The promoter for a planned Tonga-Samoa rugby league Test on US soil is prepared to stump up a seven-figure guarantee to avoid another Denver debacle.
US resident Paul Langi Kinikini is behind the bid that could result in Sonny Bill Williams and Jason Taumalolo squaring off in an international clash in Utah. Kinikini, who made his money in telecommunications and fibre optics and has a Tongan background, has made his pitch to the International Rugby League which is now conducting a feasibility study on the bid.
Sonny Bill Williams has reportedly had preliminary contact with Samoa.Credit:Getty Images
"I'm just waiting to host this. I've got everything in order, I've been doing it for the last two years in the event I am ready to pull the trigger.
"We would give them such a party that the players – and even the coaches – would love to do a repeat. We would do it American style. We'd blow up the game how we do things here, we would give them enough [promotional] air time.
"We can get the proper sponsors and feel we could kick this game off to another level."
Samoa officials have made discreet enquiries about the availability of Williams, who is said to be interested in representing the Pacific nation after switching back to rugby league with the Toronto Wolfpack. If that was to occur, it raises the prospect of the cross-code star coming up against Tongan sensation Taumalolo in a mouth-watering clash in a potentially lucrative new market.
Jason Taumalolo celebrates Tonga’s shock Test win over the Kangaroos.Credit:NRL Photos
There are, however, challenges to making the American clash happen this year.
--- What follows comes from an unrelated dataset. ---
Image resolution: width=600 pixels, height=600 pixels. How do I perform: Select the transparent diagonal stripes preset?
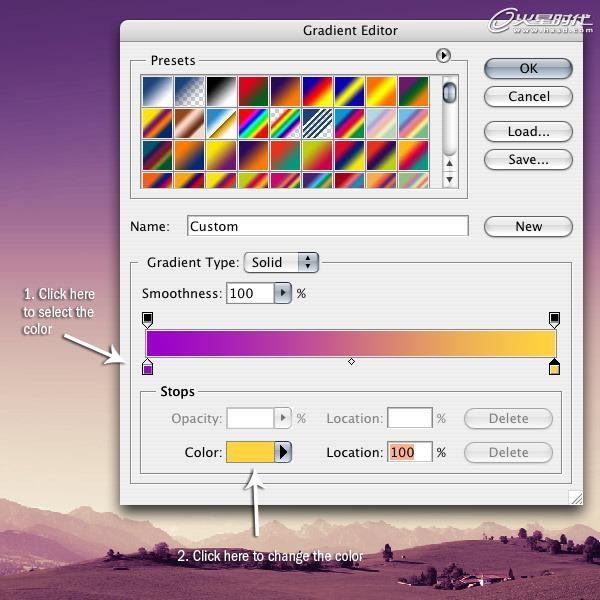(x=317, y=124)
The schedule for the Oceania Cup was released during the week and it will be difficult to cram in a Utah fixture into an already packed calendar. There is also the issue of the internal politics in Tongan football – Tonga National Rugby League is appealing against its expulsion from the IRL, with the case to be heard on March 18.
Still, there remains an interest in bringing premium rugby league content to the US. NRL chief executive Todd Greenberg revealed last week that a feasibility study will be conducted into the prospect of taking a State of Origin match overseas in a bid to maximise the value of the next broadcast deal.
Kinikini said he hoped to make Tongan Test matches an annual American event.
"We want to do it here [in Utah], and then Vegas would be our second stop," Kinikini said. "I know rugby league has kind of struggled in breaking into the United States and we feel we can ride this wave with Tonga and it's the route to go if we're ever going to break into this market.
"If we take this movement of Tonga and sell a couple of games, it will go on that wave. Due to the demographics, the Polynesian community here, we feel we can [make it work].
"I believe this will be the first of many others. Denver is a great place, but you need to start it organically where you fill a smaller stadium [first] and put it on the airwaves.
"The thing about Americans is they are crazy fans, it's just an untapped market.
"I want to host it this year, but if I get pushed back I'm good to go next year."
Jeremy Edwards, the general manager, Southern Hemisphere, of the IRL, confirmed his organisation was aware of Kinikini's interest.
"We've had discussions with them and the discussions are ongoing," Edwards said.